Shortly after the insightful review of the acclaimed documentary, “Finding Vivian Maier”, written for us by Michael Masterson and found here, news surfaced with an interesting development around her work. Michael filed this update for us:
Subsequent to the original post, there has been a new legal twist regarding Maier’s work and estate. The New York Times reports that David C. Deal, a lawyer and former photographer, filed suit in Cook County, Chicago claiming the assets of Maier’s estate properly belong to a first cousin once removed of hers in France. John Maloof had hired genealogists himself to determine if there were legitimate heirs and found a different first cousin once removed, Sylvain Jaussaud, to whom he paid an undisclosed amount for the rights to her work. Now Mr. Deal has uncovered another first cousin once removed named Frances Baille who never knew of Maier or her work. Maloof also found Baille in his research but determined that Jaussaud was a closer relation. Deal’s suit resulted in Cook County creating an estate for Maier and warning those selling her work, including Maloof and others, of the potential for lawsuits regarding ownership. As a result, some galleries have suspended sales and exhibitions pending legal clarification.

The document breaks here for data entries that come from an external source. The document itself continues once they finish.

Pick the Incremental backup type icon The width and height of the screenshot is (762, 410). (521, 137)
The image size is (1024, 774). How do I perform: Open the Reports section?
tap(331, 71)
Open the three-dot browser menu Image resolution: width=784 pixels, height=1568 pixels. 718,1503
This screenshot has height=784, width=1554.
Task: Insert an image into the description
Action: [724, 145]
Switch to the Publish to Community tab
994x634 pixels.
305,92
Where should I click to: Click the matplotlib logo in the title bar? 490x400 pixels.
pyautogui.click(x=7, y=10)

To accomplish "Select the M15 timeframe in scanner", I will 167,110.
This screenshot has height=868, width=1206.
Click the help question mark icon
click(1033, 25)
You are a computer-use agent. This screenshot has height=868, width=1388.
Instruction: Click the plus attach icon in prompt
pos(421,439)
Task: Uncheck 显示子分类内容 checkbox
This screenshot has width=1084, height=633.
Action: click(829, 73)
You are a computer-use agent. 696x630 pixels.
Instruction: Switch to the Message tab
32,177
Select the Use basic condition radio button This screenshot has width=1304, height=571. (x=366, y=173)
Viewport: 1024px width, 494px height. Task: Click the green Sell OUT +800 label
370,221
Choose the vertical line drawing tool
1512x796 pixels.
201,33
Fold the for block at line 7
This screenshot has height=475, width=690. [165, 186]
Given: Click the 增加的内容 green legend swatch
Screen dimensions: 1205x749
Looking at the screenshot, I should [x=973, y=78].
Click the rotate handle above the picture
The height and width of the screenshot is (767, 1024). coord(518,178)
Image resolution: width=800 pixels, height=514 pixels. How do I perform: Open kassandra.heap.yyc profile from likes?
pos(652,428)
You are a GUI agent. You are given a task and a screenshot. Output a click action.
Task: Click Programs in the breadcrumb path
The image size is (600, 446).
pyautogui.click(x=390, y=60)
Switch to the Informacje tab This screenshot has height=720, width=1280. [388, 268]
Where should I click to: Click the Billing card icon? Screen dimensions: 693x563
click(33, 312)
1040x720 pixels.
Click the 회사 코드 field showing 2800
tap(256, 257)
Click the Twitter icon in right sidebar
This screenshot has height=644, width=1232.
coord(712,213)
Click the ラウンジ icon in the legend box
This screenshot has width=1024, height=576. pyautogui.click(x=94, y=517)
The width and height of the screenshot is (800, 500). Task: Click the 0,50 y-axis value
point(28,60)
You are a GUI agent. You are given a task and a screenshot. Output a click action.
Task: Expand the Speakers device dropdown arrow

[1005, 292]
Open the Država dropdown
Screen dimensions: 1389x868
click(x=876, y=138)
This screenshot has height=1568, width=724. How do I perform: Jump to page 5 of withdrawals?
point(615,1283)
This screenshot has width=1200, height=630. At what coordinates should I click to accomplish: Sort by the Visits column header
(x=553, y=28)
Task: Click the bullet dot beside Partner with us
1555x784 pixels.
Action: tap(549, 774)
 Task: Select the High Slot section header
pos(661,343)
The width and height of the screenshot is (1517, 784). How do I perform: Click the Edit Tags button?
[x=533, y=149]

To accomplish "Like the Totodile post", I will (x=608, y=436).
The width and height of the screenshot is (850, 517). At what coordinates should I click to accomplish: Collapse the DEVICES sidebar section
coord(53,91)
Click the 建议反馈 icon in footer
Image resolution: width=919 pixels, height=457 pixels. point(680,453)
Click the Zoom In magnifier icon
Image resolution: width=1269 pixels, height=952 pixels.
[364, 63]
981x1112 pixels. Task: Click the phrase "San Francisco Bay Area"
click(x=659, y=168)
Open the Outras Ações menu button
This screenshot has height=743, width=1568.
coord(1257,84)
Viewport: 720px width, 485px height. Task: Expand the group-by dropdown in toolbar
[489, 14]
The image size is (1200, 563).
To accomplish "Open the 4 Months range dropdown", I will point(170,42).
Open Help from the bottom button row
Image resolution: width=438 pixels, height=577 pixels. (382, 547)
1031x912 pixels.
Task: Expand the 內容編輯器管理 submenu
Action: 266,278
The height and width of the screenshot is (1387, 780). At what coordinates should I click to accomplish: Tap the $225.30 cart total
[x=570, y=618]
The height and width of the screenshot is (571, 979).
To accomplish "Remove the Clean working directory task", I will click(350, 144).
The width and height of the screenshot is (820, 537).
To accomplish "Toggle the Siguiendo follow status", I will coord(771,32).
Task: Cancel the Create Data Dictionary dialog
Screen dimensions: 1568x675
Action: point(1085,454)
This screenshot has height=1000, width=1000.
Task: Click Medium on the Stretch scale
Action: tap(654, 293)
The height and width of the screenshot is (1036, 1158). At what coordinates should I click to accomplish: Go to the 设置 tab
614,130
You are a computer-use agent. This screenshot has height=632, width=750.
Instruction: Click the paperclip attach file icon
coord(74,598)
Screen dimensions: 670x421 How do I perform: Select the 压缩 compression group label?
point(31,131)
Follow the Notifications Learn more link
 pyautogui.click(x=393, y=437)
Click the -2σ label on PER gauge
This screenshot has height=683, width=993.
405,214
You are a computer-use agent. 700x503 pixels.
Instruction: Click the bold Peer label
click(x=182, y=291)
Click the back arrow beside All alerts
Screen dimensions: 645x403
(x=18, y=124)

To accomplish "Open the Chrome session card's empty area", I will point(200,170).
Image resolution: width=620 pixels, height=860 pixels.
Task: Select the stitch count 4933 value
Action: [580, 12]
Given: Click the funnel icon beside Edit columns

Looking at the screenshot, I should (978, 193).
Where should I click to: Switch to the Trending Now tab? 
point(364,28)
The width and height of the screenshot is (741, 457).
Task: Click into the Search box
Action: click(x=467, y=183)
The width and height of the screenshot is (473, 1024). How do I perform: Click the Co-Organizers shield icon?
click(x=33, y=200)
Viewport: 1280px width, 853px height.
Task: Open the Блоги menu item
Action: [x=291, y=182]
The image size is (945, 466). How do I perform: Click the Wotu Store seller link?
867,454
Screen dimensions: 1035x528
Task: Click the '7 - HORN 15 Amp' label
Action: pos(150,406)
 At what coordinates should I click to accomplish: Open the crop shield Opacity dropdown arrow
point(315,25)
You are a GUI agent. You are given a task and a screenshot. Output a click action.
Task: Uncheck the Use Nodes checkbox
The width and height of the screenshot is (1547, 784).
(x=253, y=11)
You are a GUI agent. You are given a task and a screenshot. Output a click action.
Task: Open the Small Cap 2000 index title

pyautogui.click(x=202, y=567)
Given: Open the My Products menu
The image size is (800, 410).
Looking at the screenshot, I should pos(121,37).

Because owning a negative or print is different from owning a copyright, Maloof has been pursuing copyright registration for the works he owns based on his agreement with Jaussaud. He’s concerned that this legal wrinkle could force removal of Maier’s works from the public, depriving the world of her unique vision. However, Deal says it is “profoundly unfair” for others without copyright registrations to profit from Maier’s work rather than her legal heirs. When questioned about his own motives in pursuing this, Deal stated that he was interested in the legal challenge and would only like to come “out on the other end of this issue breaking even.” He says that Baille only wants to be compensated for what is legally his. Unfortunately, the copyright kerfuffle could result in the curtain being drawn back around Vivian Maier’s work for years to come.
Many thanks to Michael for keeping us informed.